SELECTED EXCERPT:
►
Bipolar disorder vs borderline personality disorder: Distinguishing the two often creates a daunting challenge since several symptoms of both — like intense emotional shifts marked by impulsivity — overlap and can lead to confusing one for the other and vice versa.
Bipolar disorder (BD) and borderline personality disorder (BPD) can negatively impact sufferers in similar ways, from affecting their day-to-day functioning, quality of life, and relationships plus increased rates of substance abuse, suicide, and depression, among others.
Often, co-occurring disorders, both bipolar and borderline, are closely associated. According to studies, 20% of patients with BD-II and 10% of patients with BD-1 have also been diagnosed with BPD.
Understanding the traits that bipolar disorder and borderline personality disorder share and how they differ is important for accurate diagnoses and effective mental health treatment.
What Is Bipolar Disorder?
Bipolar disorder is a chronic, lifelong mood disorder and mental illness defined by extreme mood swings, energy, thinking patterns, behavior, and activity levels.
These unpredictable up-and-down states can range from euphoric states of excitement and activity to low periods of profound sadness, guilt, and hopelessness. Bipolar episodes on both ends of the spectrum may last for days, weeks, or even months at a time, making work, daily tasks, and experiences much more difficult.
Most of all, the prolonged departure from one’s normal self can cause distress for someone’s friends, family, and loved ones.
The average onset of bipolar disorder is 25 years old, but it can begin as soon as early childhood or as late as one’s 40s or 50s. Bipolar disorder statistics show that approximately 2.8% of U.S. adults are diagnosed with bipolar disorder each year.
◄
EXERCISE DATA:
►
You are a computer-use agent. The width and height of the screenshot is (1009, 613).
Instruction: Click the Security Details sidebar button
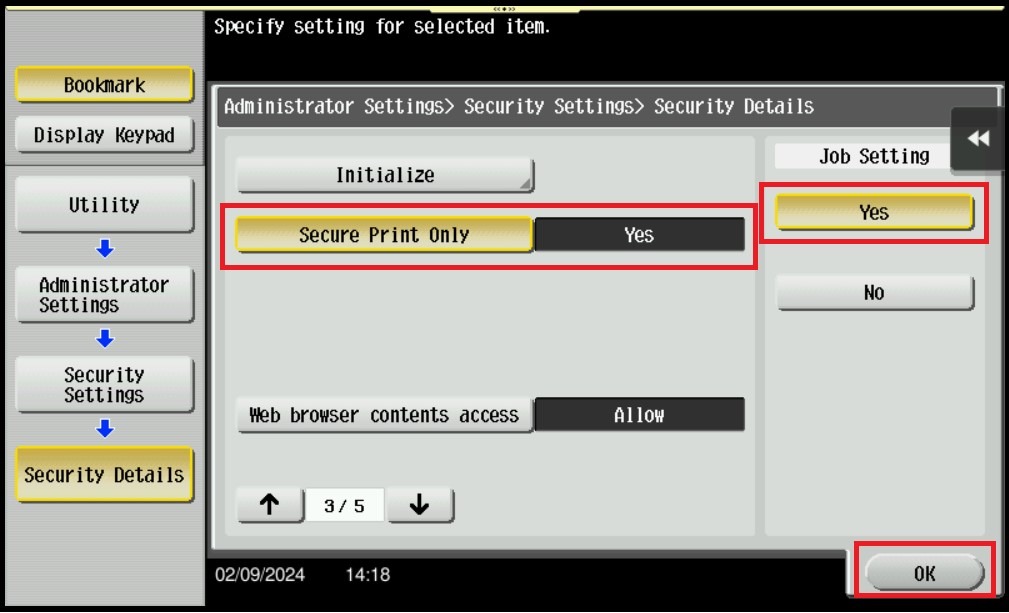104,475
◄
PROBLEM DESCRIPTION: Extend the article on bipolar disorder and borderline personality disorder, starting after its last sentence.

ANSWER TO THIS TASK:
Bipolar disorder was previously known as manic depression, but the medical and psychiatric fields have intentionally moved away from this label. According to the Cleveland Clinic, the words “manic” and “mania” created too much stigma and negativity due to its connotations with the word “maniac.” Bipolar disorder, in turn, is a more accepted clinical term and less emotionally charged.
Types of Bipolar Disorder
There are a few different types of bipolar disorder, which may involve significant fluctuations in mood.
- Bipolar I disorder: A person with bipolar I will have had at least one manic episode either preceding or following a hypomanic or major depressive episode lasting two weeks. A mixed state of depressive and manic symptoms may come at the same time. Diagnosis requires manic episodes lasting at least a week or to a severity necessitating hospitalization.
- Bipolar II disorder: Diagnosed if you’ve had at least one major depressive episode and hypomanic episode each, but not a full-blown manic episode. Bipolar II can sometimes be more debilitating than bipolar I since chronic bipolar depression is a more common symptom in bipolar II.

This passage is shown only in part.